Now, what is the reason for the prohibition on one’s mother? It is ‘primarily’ their relationship as son and mother. However, some sexual relationships are not prohibited based on family ties, like one’s stepmother. This woman has no relation to the son. It is only through sexual relations of his father – an act – that this woman now became prohibited. To sum up, a woman can be prohibited to a man either because they are family members, or because another family member married this woman…like the stepmother case. Let’s return to our question.

Why is the convert’s mother still prohibited until she converts as well? Although the son converted, and is “akin to a newborn” there still exists some prohibition. But from where: she is no longer his mother! The answer is as follows…
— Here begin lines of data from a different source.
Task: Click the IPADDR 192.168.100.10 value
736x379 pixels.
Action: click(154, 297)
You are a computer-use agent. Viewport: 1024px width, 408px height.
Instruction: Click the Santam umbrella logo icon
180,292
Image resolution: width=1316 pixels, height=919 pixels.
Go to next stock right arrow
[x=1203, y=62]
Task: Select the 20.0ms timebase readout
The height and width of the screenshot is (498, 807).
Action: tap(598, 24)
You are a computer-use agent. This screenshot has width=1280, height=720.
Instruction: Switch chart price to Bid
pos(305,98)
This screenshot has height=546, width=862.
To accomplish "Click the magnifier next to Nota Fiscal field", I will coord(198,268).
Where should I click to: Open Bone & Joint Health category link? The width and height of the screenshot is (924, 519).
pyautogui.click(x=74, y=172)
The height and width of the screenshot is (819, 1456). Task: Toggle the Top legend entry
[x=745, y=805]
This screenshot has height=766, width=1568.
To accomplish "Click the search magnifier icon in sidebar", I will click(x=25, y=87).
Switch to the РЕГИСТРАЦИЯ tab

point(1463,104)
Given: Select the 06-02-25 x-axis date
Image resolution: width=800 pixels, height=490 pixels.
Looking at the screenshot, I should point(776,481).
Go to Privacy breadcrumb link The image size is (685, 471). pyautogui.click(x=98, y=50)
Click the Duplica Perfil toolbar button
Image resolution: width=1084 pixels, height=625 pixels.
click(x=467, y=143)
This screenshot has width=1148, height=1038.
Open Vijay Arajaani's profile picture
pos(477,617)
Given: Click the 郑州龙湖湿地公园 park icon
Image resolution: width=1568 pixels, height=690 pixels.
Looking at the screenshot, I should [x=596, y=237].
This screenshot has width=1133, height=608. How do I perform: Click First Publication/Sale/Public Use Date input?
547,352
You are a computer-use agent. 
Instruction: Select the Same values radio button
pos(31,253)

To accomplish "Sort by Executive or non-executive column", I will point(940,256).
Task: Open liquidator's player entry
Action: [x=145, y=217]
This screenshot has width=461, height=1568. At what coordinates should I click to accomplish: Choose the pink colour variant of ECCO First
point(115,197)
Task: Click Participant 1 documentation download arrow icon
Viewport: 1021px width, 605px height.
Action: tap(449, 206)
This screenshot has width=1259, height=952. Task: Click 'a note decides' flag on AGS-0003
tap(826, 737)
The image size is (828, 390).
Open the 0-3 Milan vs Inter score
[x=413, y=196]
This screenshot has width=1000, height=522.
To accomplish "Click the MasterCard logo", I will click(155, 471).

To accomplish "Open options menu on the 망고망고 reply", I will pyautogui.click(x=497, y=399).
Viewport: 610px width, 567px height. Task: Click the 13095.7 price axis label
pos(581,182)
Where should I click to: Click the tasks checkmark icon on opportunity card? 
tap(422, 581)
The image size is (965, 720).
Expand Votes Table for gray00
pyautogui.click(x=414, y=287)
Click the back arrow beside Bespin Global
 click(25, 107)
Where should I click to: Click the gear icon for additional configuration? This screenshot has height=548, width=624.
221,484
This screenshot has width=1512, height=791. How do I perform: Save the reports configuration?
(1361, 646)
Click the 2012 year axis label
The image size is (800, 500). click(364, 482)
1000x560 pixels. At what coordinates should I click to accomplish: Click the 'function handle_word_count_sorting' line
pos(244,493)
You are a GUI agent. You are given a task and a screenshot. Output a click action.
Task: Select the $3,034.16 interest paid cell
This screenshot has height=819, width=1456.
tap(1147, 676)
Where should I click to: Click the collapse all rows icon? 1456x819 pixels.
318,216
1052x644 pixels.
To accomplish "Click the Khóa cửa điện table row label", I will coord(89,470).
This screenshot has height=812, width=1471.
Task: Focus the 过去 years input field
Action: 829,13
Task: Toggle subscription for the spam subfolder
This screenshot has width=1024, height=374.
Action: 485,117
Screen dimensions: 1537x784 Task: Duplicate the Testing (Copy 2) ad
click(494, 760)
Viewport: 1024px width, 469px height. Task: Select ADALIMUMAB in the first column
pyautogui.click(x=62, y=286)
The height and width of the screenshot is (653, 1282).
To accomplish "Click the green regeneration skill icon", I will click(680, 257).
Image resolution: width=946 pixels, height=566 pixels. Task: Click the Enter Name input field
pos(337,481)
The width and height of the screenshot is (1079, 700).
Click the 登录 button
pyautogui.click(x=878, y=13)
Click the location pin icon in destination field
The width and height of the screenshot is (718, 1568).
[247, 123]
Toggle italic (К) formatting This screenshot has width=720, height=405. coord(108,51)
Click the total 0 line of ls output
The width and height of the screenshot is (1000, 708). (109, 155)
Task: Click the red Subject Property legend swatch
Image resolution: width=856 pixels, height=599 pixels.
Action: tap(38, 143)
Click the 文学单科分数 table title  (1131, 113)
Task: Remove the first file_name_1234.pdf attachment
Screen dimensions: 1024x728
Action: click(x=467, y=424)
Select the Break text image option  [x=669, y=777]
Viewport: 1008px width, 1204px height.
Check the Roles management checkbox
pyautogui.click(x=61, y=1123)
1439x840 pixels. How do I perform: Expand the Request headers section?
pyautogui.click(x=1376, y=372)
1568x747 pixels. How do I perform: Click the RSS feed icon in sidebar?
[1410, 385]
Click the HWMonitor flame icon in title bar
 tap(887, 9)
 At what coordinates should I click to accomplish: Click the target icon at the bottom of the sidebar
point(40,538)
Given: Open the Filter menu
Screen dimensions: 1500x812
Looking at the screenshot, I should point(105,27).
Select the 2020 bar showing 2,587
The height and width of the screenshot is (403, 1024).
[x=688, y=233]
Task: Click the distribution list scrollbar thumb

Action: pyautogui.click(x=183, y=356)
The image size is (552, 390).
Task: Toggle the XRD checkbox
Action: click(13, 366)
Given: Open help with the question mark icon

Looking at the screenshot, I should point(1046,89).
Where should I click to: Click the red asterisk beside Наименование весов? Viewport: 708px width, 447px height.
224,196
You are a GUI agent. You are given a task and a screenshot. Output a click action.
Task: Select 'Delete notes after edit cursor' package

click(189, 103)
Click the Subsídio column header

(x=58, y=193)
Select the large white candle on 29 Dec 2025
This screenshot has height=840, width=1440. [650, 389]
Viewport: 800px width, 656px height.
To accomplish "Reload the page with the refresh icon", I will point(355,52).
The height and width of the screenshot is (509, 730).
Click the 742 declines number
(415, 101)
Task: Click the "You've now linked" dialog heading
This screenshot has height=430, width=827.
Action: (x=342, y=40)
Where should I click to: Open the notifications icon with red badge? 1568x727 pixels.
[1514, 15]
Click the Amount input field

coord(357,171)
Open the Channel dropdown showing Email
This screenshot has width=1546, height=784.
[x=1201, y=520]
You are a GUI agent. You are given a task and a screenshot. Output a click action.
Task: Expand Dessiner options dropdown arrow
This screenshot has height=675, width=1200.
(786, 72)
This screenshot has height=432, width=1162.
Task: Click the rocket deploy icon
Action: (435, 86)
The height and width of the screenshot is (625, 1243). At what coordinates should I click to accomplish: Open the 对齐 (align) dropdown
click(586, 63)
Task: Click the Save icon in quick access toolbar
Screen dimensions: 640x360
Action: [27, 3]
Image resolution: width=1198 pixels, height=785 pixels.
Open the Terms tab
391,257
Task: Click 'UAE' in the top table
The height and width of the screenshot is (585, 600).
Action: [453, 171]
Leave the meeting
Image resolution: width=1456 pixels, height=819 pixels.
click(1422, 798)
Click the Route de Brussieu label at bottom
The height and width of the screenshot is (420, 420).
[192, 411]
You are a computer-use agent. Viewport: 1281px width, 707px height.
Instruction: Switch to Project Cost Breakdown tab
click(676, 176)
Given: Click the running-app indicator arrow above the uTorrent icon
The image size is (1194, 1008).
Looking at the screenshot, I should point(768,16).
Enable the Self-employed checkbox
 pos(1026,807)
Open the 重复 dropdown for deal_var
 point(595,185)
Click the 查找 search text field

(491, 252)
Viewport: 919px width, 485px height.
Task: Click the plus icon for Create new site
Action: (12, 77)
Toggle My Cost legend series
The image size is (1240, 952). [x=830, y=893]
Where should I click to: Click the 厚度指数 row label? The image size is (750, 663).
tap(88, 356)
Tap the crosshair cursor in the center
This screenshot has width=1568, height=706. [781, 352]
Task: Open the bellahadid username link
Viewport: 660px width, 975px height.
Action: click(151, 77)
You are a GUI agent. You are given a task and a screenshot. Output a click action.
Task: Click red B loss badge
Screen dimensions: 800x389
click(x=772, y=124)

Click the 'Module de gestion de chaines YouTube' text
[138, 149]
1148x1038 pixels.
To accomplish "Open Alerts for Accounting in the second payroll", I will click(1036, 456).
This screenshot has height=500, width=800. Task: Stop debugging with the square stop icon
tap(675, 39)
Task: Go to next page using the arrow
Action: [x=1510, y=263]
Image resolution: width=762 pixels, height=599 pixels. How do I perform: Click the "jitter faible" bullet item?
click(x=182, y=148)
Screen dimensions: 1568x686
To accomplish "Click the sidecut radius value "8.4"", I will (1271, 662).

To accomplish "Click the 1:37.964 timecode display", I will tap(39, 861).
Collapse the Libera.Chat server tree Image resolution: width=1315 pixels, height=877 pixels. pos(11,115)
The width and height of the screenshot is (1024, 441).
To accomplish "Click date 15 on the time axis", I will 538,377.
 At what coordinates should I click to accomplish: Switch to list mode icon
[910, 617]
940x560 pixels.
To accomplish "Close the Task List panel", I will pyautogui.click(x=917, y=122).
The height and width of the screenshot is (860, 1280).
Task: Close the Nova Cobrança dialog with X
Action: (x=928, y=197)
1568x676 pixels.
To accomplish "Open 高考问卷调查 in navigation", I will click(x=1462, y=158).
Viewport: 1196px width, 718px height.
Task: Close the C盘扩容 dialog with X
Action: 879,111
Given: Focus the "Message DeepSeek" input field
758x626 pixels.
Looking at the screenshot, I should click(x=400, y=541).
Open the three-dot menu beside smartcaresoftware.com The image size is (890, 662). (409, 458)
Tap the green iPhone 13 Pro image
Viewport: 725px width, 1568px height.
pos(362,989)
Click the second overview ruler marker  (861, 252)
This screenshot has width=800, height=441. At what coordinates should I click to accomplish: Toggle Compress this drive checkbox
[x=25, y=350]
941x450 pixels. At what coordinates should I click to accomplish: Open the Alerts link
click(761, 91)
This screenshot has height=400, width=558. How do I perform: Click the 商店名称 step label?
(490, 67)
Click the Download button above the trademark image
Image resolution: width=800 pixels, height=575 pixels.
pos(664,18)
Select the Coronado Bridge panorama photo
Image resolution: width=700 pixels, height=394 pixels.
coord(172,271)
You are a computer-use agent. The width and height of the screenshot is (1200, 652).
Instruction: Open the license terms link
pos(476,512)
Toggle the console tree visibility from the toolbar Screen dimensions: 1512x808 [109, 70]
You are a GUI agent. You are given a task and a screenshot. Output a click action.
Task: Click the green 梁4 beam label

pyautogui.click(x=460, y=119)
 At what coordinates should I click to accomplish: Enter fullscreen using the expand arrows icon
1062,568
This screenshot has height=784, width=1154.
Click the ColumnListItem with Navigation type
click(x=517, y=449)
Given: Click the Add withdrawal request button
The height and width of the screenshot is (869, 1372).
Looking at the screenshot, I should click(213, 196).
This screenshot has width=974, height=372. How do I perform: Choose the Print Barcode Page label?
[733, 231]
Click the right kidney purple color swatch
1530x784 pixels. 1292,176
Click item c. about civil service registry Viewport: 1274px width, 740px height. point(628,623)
As Maimonides teaches, once the son converts, there is no longer any kinship…but Maimonides did not say she is permitted. Why? Because this woman is also one with whom his father slept. So even though all family ties are severed once he converts, this is only in connection with “familial” relations: the first type mentioned above. The converted son is no longer part of his former family; she is no longer his “mother”. This alone would permit him to his former mother. However, we said that there exists another type of prohibited partner: one prohibited due to sexual relations. And this is not due to current family relationships. Therefore, even though he converted, his conversion does not abrogate the “historical event” of his father sleeping with this woman.  His leaving his family via conversion does not sever this second prohibition: his father’s “wife”. Therefore, his former mother is also prohibited to him due to a second reason: his father slept with this woman. This is not a family issue, but a prohibition generated from an event. And events are not erased due to his conversion. Conversion affects family issues alone. Similarly, his conversion does not mean he is no longer a musician, since the two are unrelated. His conversion is equally unrelated to events. Therefore, this converted son, whose former mother is yet gentile, may not marry her, since she is not only his mother, but also his father’s wife. Conversion removes her status as “mother”, but not her status as his father’s wife. However, once she converts, she too is “as one newly born” and loses all relationship to his father. The two may now marry. (However, the Rabbis prohibited this union, lest it be said that one who comes to a more sanctified religion, is permitted to more people sexually, i.e., his mother).

With Maimonides’ writings, we gain insight into God’s Torah brilliance, and His precise formulations.